Mieszkaniec Melbourne Kevin Celli-Bird powiedział agencji Associated Press, że znalazł ptaka w swoim ogrodzie drugiego dnia świąt. - Był wychudzony, rozkruszyłem więc ciastko i zostawiłem dla niego – wspomina. - Następnego dnia zjawił się z powrotem przy naszej fontannie, więc wyszedłem na zewnątrz, aby mu się przyjrzeć. Był dość słaby i nie wydawał się tak bardzo mnie obawiać. Zobaczyłem, że ma niebieską opaskę na nodze, co oczywiście oznaczało, że należy do kogoś, więc udało mi się go złapać – dodał.
W wyniku internetowego śledztwa mężczyźnie udało się ustalić, że ptak jest zarejestrowany w Alabamie, a ostatni raz widziany był na wyścigu w Oregonie. Australijczyk nazwał gołębia Joe, na cześć amerykańskiego prezydenta elekta Joe Bidena. Jak twierdzi, próbował skontaktować się z właścicielem ptaka, ale do tej pory bezskutecznie. Mężczyzna twierdzi, że nie udało mu się na stałe złapać ptaka, który pozwala zbliżyć się do siebie jedynie na pół metra. Nadal jednak pojawia się w jego ogrodzie.

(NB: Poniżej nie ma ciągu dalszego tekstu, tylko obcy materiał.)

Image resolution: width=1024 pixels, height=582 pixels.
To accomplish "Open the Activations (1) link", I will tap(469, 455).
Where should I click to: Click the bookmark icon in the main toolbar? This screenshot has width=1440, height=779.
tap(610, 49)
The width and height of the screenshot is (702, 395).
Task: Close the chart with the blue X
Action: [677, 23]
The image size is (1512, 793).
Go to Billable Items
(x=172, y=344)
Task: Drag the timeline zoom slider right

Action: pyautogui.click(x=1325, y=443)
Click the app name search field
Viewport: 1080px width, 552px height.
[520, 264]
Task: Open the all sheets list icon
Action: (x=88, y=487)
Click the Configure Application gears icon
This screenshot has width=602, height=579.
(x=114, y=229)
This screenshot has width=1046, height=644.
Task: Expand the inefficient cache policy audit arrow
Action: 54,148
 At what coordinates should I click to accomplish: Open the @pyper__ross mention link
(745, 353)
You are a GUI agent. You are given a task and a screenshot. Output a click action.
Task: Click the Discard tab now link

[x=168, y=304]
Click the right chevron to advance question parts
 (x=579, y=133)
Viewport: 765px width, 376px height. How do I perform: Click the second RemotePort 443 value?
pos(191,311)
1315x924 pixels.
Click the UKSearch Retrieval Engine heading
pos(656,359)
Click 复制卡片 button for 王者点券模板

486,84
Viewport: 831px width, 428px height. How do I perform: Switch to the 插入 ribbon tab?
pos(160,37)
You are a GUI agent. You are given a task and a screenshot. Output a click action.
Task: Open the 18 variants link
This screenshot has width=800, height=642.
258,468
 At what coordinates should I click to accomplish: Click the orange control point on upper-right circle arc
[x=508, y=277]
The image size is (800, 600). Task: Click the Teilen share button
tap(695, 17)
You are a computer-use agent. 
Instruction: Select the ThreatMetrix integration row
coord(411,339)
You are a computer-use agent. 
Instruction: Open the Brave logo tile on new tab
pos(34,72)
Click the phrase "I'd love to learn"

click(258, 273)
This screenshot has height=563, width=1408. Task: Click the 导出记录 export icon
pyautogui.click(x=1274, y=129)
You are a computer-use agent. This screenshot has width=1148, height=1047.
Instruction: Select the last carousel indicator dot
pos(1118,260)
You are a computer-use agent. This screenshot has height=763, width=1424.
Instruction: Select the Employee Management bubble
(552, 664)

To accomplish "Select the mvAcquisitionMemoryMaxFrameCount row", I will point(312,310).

Informacja o dzielnym gołębiu, który przebył Pacyfik, trafiła na czołówki australijskich mediów. Wtedy do Celli-Birda odezwali się zaniepokojeni urzędnicy.
"Jedynym możliwym rozwiązaniem jest humanitarne unicestwienie ptaka"
Według Departamentu Rolnictwa, Wody i Środowiska ptak stanowi "bezpośrednie biologiczne zagrożenie" dla populacji australijskich ptaków i przemysłu drobiarskiego w tym kraju. Władze Australii zamierzają więc schwytać gołębia i go uśpić.
"Bez względu na jego pochodzenie żaden udomowiony ptak, który nie spełnił wymogów zdrowotnych i nie został poddany odpowiednim testom, nie może pozostać w Australii" – przekazał w oświadczeniu rzecznik resortu. Jak dodał, "jedynym możliwym rozwiązaniem, by zapobiec zagrożeniu dla bezpieczeństwa biologicznego jest humanitarne stracenie ptaka".
BBC zauważa, że istnieje możliwość legalnego sprowadzenia do Australii gołębi z zagranicy, jednak proces ten jest skomplikowany i może kosztować nawet dziesiątki tysięcy dolarów. W związku z tym żaden ptak nie został legalnie przewieziony z USA do Australii od ponad dekady.